WHAT YOU SHOULD DO: Update the rows below by changing each instance of "Image resolution" to "Screen size". Leave every other character as it is.

Stored entries
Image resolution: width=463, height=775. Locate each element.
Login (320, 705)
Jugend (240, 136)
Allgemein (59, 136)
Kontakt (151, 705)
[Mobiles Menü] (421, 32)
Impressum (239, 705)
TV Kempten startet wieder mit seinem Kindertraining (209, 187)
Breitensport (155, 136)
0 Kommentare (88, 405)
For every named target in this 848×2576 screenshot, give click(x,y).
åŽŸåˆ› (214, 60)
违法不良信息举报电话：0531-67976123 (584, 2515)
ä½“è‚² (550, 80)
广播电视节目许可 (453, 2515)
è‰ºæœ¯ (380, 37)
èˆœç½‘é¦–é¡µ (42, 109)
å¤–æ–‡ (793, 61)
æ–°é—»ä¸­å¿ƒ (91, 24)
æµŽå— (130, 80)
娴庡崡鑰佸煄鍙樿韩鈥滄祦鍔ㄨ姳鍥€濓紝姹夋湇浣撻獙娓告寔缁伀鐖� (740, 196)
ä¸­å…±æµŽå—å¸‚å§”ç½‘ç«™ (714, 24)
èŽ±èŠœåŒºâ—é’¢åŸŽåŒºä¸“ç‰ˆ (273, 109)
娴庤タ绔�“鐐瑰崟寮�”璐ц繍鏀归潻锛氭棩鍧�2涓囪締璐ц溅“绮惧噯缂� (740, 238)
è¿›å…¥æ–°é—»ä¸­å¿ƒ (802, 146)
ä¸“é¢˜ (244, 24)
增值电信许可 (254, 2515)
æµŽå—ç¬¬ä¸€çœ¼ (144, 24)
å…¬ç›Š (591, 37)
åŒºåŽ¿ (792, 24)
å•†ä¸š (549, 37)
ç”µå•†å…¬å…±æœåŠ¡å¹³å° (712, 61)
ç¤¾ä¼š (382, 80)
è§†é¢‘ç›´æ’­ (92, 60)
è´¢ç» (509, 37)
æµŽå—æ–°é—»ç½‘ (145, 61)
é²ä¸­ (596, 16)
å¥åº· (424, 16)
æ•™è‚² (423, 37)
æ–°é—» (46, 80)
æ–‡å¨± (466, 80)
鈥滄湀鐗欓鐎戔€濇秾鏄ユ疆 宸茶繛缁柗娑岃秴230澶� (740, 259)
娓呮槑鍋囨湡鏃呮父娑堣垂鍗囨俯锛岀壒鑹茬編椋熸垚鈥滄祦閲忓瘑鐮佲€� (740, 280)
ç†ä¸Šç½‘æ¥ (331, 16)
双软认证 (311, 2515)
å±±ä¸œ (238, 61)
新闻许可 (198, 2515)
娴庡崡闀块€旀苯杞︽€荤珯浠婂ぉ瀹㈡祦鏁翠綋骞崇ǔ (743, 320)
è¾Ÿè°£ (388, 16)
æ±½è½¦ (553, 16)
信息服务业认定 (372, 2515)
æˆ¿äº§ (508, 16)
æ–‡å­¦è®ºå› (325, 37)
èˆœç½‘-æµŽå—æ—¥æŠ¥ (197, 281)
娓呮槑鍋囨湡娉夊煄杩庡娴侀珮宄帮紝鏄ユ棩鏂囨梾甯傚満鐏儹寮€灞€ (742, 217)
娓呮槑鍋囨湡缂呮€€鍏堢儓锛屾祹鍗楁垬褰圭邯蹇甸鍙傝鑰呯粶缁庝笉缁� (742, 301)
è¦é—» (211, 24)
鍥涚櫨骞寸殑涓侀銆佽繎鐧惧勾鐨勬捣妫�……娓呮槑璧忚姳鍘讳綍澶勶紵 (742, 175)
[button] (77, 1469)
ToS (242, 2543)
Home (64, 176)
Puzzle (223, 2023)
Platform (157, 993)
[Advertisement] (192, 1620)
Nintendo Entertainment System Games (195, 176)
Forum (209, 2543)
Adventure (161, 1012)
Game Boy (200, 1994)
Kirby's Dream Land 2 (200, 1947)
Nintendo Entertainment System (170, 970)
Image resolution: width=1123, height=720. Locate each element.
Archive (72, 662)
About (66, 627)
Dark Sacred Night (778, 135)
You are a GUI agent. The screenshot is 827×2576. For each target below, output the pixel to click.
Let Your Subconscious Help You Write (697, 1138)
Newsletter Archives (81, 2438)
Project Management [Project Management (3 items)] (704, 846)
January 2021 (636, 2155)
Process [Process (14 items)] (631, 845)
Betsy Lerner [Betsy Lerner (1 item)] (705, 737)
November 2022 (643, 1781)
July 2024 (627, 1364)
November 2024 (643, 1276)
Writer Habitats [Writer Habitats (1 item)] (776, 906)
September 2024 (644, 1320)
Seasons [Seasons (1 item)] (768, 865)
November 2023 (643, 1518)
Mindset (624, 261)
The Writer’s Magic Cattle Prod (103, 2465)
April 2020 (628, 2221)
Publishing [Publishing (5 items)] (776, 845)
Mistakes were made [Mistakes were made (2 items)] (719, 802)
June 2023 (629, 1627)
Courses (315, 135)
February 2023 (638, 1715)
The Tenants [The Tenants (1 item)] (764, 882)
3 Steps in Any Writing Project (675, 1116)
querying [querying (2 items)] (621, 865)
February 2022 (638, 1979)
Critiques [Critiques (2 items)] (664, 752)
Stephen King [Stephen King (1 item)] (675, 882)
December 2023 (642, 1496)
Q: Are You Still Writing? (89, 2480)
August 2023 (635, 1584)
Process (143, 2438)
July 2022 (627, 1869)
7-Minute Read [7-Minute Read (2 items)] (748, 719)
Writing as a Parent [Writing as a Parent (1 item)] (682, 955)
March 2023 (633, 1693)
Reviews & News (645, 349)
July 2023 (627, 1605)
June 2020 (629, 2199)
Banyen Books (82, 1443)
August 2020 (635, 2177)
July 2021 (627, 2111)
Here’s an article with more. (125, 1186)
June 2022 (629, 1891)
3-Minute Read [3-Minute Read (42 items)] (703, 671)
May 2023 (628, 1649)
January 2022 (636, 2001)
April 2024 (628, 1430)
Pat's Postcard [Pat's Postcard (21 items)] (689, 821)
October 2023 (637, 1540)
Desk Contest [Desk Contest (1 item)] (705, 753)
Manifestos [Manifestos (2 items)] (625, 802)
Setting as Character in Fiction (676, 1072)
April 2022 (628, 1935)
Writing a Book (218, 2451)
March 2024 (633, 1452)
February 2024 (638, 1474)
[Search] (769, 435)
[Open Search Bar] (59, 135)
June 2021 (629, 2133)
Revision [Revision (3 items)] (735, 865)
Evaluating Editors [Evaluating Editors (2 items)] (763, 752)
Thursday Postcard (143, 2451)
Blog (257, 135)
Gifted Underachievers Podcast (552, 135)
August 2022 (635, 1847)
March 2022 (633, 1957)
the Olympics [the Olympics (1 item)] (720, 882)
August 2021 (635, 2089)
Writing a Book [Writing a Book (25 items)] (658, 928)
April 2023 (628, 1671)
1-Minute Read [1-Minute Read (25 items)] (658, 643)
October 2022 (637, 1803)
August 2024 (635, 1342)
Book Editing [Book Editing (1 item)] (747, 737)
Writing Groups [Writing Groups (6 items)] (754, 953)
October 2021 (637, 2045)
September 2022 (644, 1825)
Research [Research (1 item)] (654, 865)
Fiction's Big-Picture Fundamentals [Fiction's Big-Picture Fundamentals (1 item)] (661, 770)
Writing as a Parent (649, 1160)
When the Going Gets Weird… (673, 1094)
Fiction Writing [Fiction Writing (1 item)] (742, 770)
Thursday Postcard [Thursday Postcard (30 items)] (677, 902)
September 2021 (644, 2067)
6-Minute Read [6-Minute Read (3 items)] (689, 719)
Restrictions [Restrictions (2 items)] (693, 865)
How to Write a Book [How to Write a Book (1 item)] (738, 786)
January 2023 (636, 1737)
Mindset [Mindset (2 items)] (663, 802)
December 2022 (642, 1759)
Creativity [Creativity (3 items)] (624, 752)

RESPONSE:
Screen size: width=463, height=775. Locate each element.
Login (320, 705)
Jugend (240, 136)
Allgemein (59, 136)
Kontakt (151, 705)
[Mobiles Menü] (421, 32)
Impressum (239, 705)
TV Kempten startet wieder mit seinem Kindertraining (209, 187)
Breitensport (155, 136)
0 Kommentare (88, 405)
For every named target in this 848×2576 screenshot, give click(x,y).
åŽŸåˆ› (214, 60)
违法不良信息举报电话：0531-67976123 (584, 2515)
ä½“è‚² (550, 80)
广播电视节目许可 (453, 2515)
è‰ºæœ¯ (380, 37)
èˆœç½‘é¦–é¡µ (42, 109)
å¤–æ–‡ (793, 61)
æ–°é—»ä¸­å¿ƒ (91, 24)
æµŽå— (130, 80)
娴庡崡鑰佸煄鍙樿韩鈥滄祦鍔ㄨ姳鍥€濓紝姹夋湇浣撻獙娓告寔缁伀鐖� (740, 196)
ä¸­å…±æµŽå—å¸‚å§”ç½‘ç«™ (714, 24)
èŽ±èŠœåŒºâ—é’¢åŸŽåŒºä¸“ç‰ˆ (273, 109)
娴庤タ绔�“鐐瑰崟寮�”璐ц繍鏀归潻锛氭棩鍧�2涓囪締璐ц溅“绮惧噯缂� (740, 238)
è¿›å…¥æ–°é—»ä¸­å¿ƒ (802, 146)
ä¸“é¢˜ (244, 24)
增值电信许可 (254, 2515)
æµŽå—ç¬¬ä¸€çœ¼ (144, 24)
å…¬ç›Š (591, 37)
åŒºåŽ¿ (792, 24)
å•†ä¸š (549, 37)
ç”µå•†å…¬å…±æœåŠ¡å¹³å° (712, 61)
ç¤¾ä¼š (382, 80)
è§†é¢‘ç›´æ’­ (92, 60)
è´¢ç» (509, 37)
æµŽå—æ–°é—»ç½‘ (145, 61)
é²ä¸­ (596, 16)
å¥åº· (424, 16)
æ•™è‚² (423, 37)
æ–°é—» (46, 80)
æ–‡å¨± (466, 80)
鈥滄湀鐗欓鐎戔€濇秾鏄ユ疆 宸茶繛缁柗娑岃秴230澶� (740, 259)
娓呮槑鍋囨湡鏃呮父娑堣垂鍗囨俯锛岀壒鑹茬編椋熸垚鈥滄祦閲忓瘑鐮佲€� (740, 280)
ç†ä¸Šç½‘æ¥ (331, 16)
双软认证 (311, 2515)
å±±ä¸œ (238, 61)
新闻许可 (198, 2515)
娴庡崡闀块€旀苯杞︽€荤珯浠婂ぉ瀹㈡祦鏁翠綋骞崇ǔ (743, 320)
è¾Ÿè°£ (388, 16)
æ±½è½¦ (553, 16)
信息服务业认定 (372, 2515)
æˆ¿äº§ (508, 16)
æ–‡å­¦è®ºå› (325, 37)
èˆœç½‘-æµŽå—æ—¥æŠ¥ (197, 281)
娓呮槑鍋囨湡娉夊煄杩庡娴侀珮宄帮紝鏄ユ棩鏂囨梾甯傚満鐏儹寮€灞€ (742, 217)
娓呮槑鍋囨湡缂呮€€鍏堢儓锛屾祹鍗楁垬褰圭邯蹇甸鍙傝鑰呯粶缁庝笉缁� (742, 301)
è¦é—» (211, 24)
鍥涚櫨骞寸殑涓侀銆佽繎鐧惧勾鐨勬捣妫�……娓呮槑璧忚姳鍘讳綍澶勶紵 (742, 175)
[button] (77, 1469)
ToS (242, 2543)
Home (64, 176)
Puzzle (223, 2023)
Platform (157, 993)
[Advertisement] (192, 1620)
Nintendo Entertainment System Games (195, 176)
Forum (209, 2543)
Adventure (161, 1012)
Game Boy (200, 1994)
Kirby's Dream Land 2 (200, 1947)
Nintendo Entertainment System (170, 970)
Screen size: width=1123, height=720. Locate each element.
Archive (72, 662)
About (66, 627)
Dark Sacred Night (778, 135)
You are a GUI agent. The screenshot is 827×2576. For each target below, output the pixel to click.
Let Your Subconscious Help You Write (697, 1138)
Newsletter Archives (81, 2438)
Project Management [Project Management (3 items)] (704, 846)
January 2021 (636, 2155)
Process [Process (14 items)] (631, 845)
Betsy Lerner [Betsy Lerner (1 item)] (705, 737)
November 2022 (643, 1781)
July 2024 (627, 1364)
November 2024 (643, 1276)
Writer Habitats [Writer Habitats (1 item)] (776, 906)
September 2024 (644, 1320)
Seasons [Seasons (1 item)] (768, 865)
November 2023 (643, 1518)
Mindset (624, 261)
The Writer’s Magic Cattle Prod (103, 2465)
April 2020 (628, 2221)
Publishing [Publishing (5 items)] (776, 845)
Mistakes were made [Mistakes were made (2 items)] (719, 802)
June 2023 (629, 1627)
Courses (315, 135)
February 2023 (638, 1715)
The Tenants [The Tenants (1 item)] (764, 882)
3 Steps in Any Writing Project (675, 1116)
querying [querying (2 items)] (621, 865)
February 2022 (638, 1979)
Critiques [Critiques (2 items)] (664, 752)
Stephen King [Stephen King (1 item)] (675, 882)
December 2023 (642, 1496)
Q: Are You Still Writing? (89, 2480)
August 2023 (635, 1584)
Process (143, 2438)
July 2022 (627, 1869)
7-Minute Read [7-Minute Read (2 items)] (748, 719)
Writing as a Parent [Writing as a Parent (1 item)] (682, 955)
March 2023 (633, 1693)
Reviews & News (645, 349)
July 2023 (627, 1605)
June 2020 (629, 2199)
Banyen Books (82, 1443)
August 2020 (635, 2177)
July 2021 (627, 2111)
Here’s an article with more. (125, 1186)
June 2022 (629, 1891)
3-Minute Read [3-Minute Read (42 items)] (703, 671)
May 2023 (628, 1649)
January 2022 (636, 2001)
April 2024 (628, 1430)
Pat's Postcard [Pat's Postcard (21 items)] (689, 821)
October 2023 (637, 1540)
Desk Contest [Desk Contest (1 item)] (705, 753)
Manifestos [Manifestos (2 items)] (625, 802)
Setting as Character in Fiction (676, 1072)
April 2022 (628, 1935)
Writing a Book (218, 2451)
March 2024 (633, 1452)
February 2024 (638, 1474)
[Search] (769, 435)
[Open Search Bar] (59, 135)
June 2021 (629, 2133)
Revision [Revision (3 items)] (735, 865)
Evaluating Editors [Evaluating Editors (2 items)] (763, 752)
Thursday Postcard (143, 2451)
Blog (257, 135)
Gifted Underachievers Podcast (552, 135)
August 2022 (635, 1847)
March 2022 (633, 1957)
the Olympics [the Olympics (1 item)] (720, 882)
August 2021 (635, 2089)
Writing a Book [Writing a Book (25 items)] (658, 928)
April 2023 (628, 1671)
1-Minute Read [1-Minute Read (25 items)] (658, 643)
October 2022 (637, 1803)
August 2024 (635, 1342)
Book Editing [Book Editing (1 item)] (747, 737)
Writing Groups [Writing Groups (6 items)] (754, 953)
October 2021 (637, 2045)
September 2022 (644, 1825)
Research [Research (1 item)] (654, 865)
Fiction's Big-Picture Fundamentals [Fiction's Big-Picture Fundamentals (1 item)] (661, 770)
Writing as a Parent (649, 1160)
When the Going Gets Weird… (673, 1094)
Fiction Writing [Fiction Writing (1 item)] (742, 770)
Thursday Postcard [Thursday Postcard (30 items)] (677, 902)
September 2021 (644, 2067)
6-Minute Read [6-Minute Read (3 items)] (689, 719)
Restrictions [Restrictions (2 items)] (693, 865)
How to Write a Book [How to Write a Book (1 item)] (738, 786)
January 2023 (636, 1737)
Mindset [Mindset (2 items)] (663, 802)
December 2022 (642, 1759)
Creativity [Creativity (3 items)] (624, 752)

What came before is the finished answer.